### Passage provided:
_ _ _ _

Having an RDS Postgresql 12.5 and working on a table (app_events
) with a JSONB column (metadata
), the JSON data may vary based on the event name, see the structure below.
CREATE TABLE IF NOT EXISTS "public".app_events (
id uuid DEFAULT uuid_generate_v4() NOT NULL,
event_id text NOT NULL,
name text NOT NULL,
creation_time timestamp without time zone NOT NULL,
creation_time_in_milliseconds bigint NOT NULL,
metadata jsonb NOT NULL,
PRIMARY KEY(id)
);
There are default indexes (btree
) on event_id
and name
.
Based on the name
column we create views to normalize the data from JSON into tabular format, an example is below.
CREATE OR REPLACE VIEW "public".charity_created AS
SELECT app_events.id,
app_events.event_id,
app_events.name,
app_events.creation_time,
date(app_events.creation_time) AS created_date,
(app_events.metadata ->> 'aggregateId'::text) AS user_id,
(app_events.metadata ->> 'url'::text) AS url,
(app_events.metadata ->> 'name'::text) AS charity_name,
(app_events.metadata ->> 'about'::text) AS charity_about,
(app_events.metadata ->> 'country'::text) AS country,
(app_events.metadata ->> 'category'::text) AS category,
(app_events.metadata ->> 'currencyCode'::text) AS currencycode,
(app_events.metadata ->> 'isPayItForwardPartner'::text) AS is_pay_it_forward_partner,
(app_events.metadata ->> 'isCampaignDonationPartner'::text) AS is_campaign_donation_partner
FROM public.app_events
WHERE (app_events.name = 'CharityCreated'::text)

_ _ _ _

### Provided data:
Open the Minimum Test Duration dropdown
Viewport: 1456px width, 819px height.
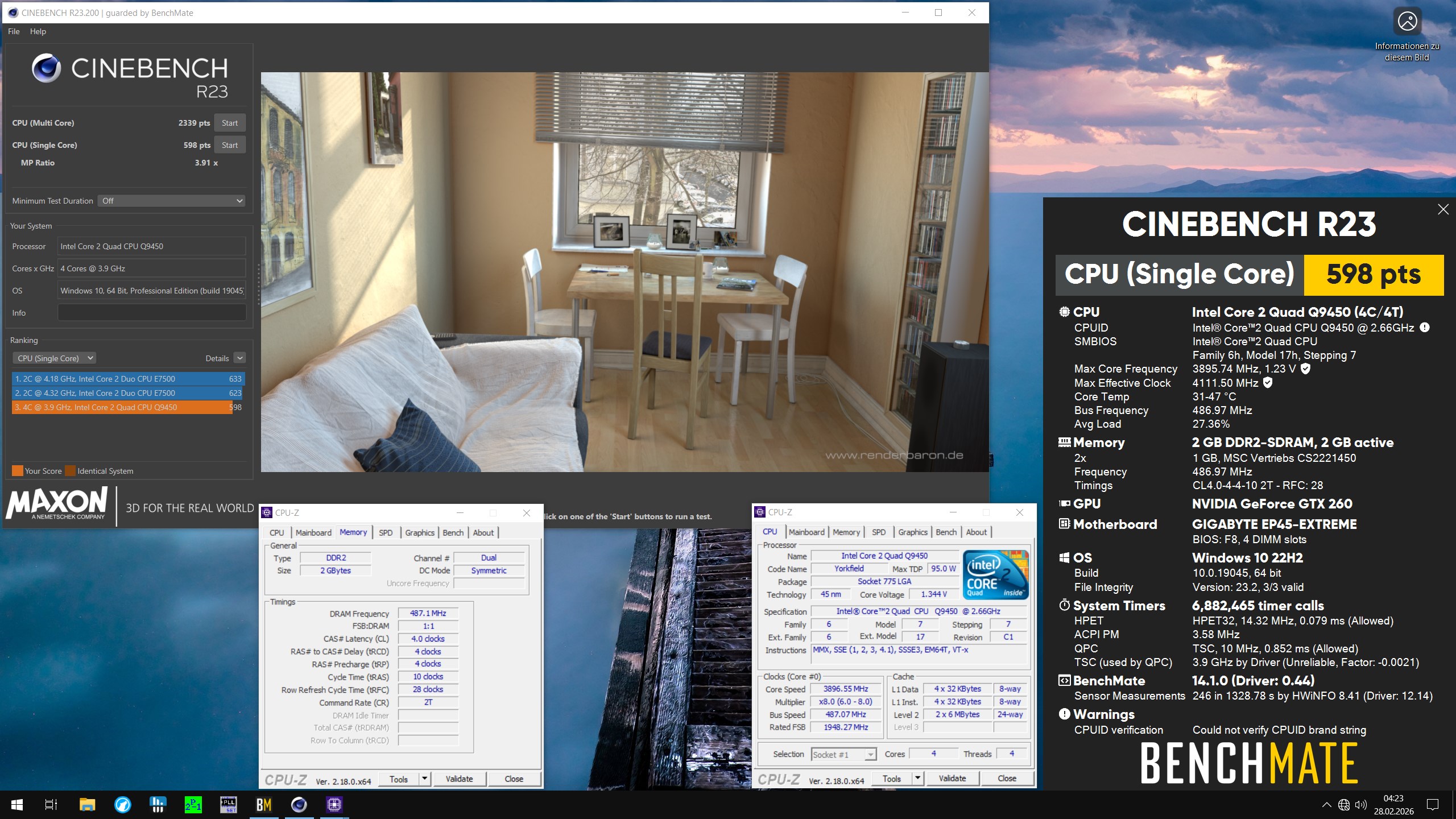(x=172, y=201)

_ _ _ _

### Requests:
a: Answer these from the Postgres post:
(i) Which PostgreSQL version is the RDS instance running?
(ii) Which columns have the default btree indexes?
(iii) In the charity_created view, which JSON key is returned as user_id?
b: Please write a continuation of the Postgres post about the app_events table, starting right after its last line.
The material is separate from the Postgres post.

### Exercise results:
a:
(i) 12.5
(ii) event_id and name
(iii) aggregateId

b:
ORDER BY (date(app_events.creation_time)) DESC;
And now you can run queries like the below.
SELECT *
FROM "public".charity_created
WHERE charity_name == 'some_charity_name'
In addition, we create joins or unions between views and started noticing latency on reads/queries up to an hour sometimes, no timeouts but returning data can be challenging, definitely a big hit in our reporting team.
The question and knowledge I am looking for are, where can I create (or should create) indexes to improve the read latency; Debating with two findings so far.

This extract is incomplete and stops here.